Democracy 4 …the Athenian oligarchic party, led by Critias, advocated the abandonment of democracy on the score of its inefficiency in war…. Will Durant, The Story of Philosophy, Plato.

Democracy 20 But even democracy ruins itself by excess--of democracy. Will Durant, The Story of Philosophy, Plato.

Democracy 32 Democracy means perfect equality of opportunity.... Will Durant, The Story of Philosophy, Plato.

Democracy 88 …because men are equally free they claim to be absolutely equal. Will Durant, The Story of Philosophy, Aristotle.

Democracy 195 Spinoza: The defect of democracy is its tendency to put mediocrity into power…. Will Durant, The Story of Philosophy, Spinoza.

Democracy 431 Nietzsche: Worst of all are the English; it is they who corrupted the French mind with the democratic delusion; “shop-keepers, Christians, cows, women, Englishmen, and other democrats belong together.” Will Durant, The Story of Philosophy, Nietzsche.

Democracy 432 Nietzsche: Democracy...the enthronement of liberty and chaos. Will Durant, The Story of Philosophy, Nietzsche.

Democracy 521 Dewey: ...fellowship in occupation makes for a democracy. Will Durant, The Story of Philosophy, John Dewey.

Democracy 27 [In a democracy] the man who is barely human is treated as if he were the peer of Aristotle. Mencken, Minority Report.

Democracy 119 The elements in democracy that are sound in logic and of genuine cultural value may be briefly listed: equality before the law; the limitation of government; free speech. Mencken, Minority Report.

Democracy 139 …democracy…the heavy stressing of self-reliance, the doctrine of equality before the law, government by laws not men, the insistence upon free competition. Mencken, Minority Report.

Democracy 197 [Democracy] is, at its best, only a scheme to counteract the natural differences between man and man by setting up artificial likenesses…a relentless hatred of every sort of superiority. Mencken, Minority Report.

Democracy 202 The masses of the people are quite as incapable of deciding questions of government as they are of deciding questions of medicine. Mencken, Minority Report.

Democracy 219 We must grasp the idea that democracy is really not final and absolute, and that totalitarianism in some form or other may succeed it. Mencken, Minority Report.

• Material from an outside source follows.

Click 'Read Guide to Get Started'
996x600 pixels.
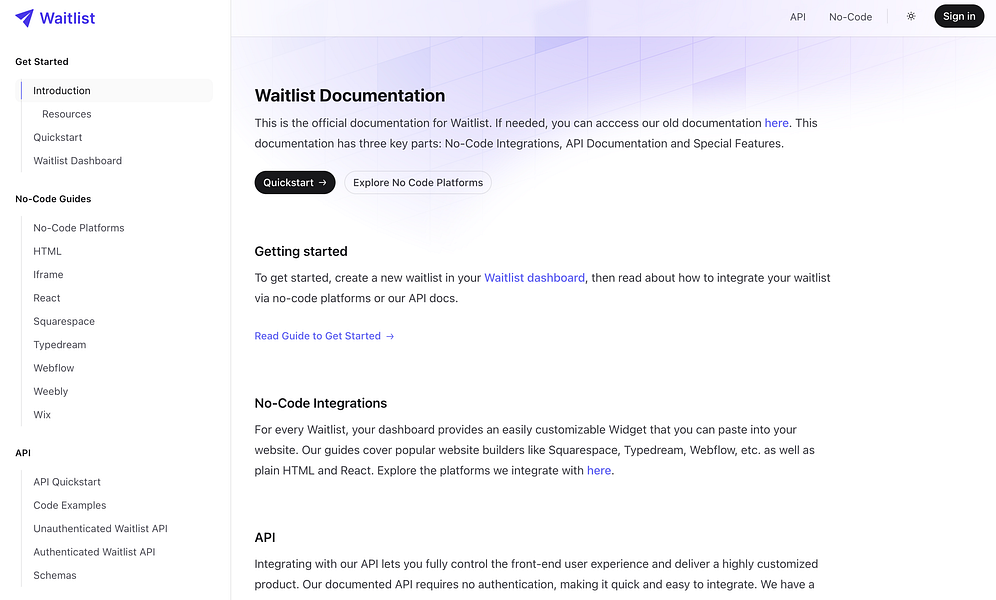click(x=317, y=336)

Democracy 620 At first the critics were told that they should not be critics because it was not really going to be a war and it would be brief, anyway; then, when it became clear that it was a war, they were told not to be critics because it hurt our boys and helped the other side. Halberstam, The Best and the Brightest.

Democracy 250 Lincoln: As I would not be a slave, so I would not be a master…expresses my idea of democracy…whatever differs from this, to the extent of the difference, is no democracy.” Sandburg, Abraham Lincoln: The Prairie Years.

Democracy and totalitarianism 147 The totalitarian paternalism of the Jesuits apparently fitted South American conditions enormously better than democracy[;] nevertheless, democratic theory prevailed, and the whole of Latin America has been racked by turmoil and corruption ever since. Mencken, Minority Report.

Democracy vs. aristocracy 504 Santayana wonders was there not more happiness for men in the old aristocratic doctrine that the good is not liberty, but wisdom, and contentment with one’s natural restrictions; the classical tradition knew that only a few can win[;] but now that democracy has opened the great free-for-all, catch-as-catch-can wrestling match of laissez-faire industrialism, every soul is torn with climbing, and no one knows content. Will Durant, The Story of Philosophy, Santayana.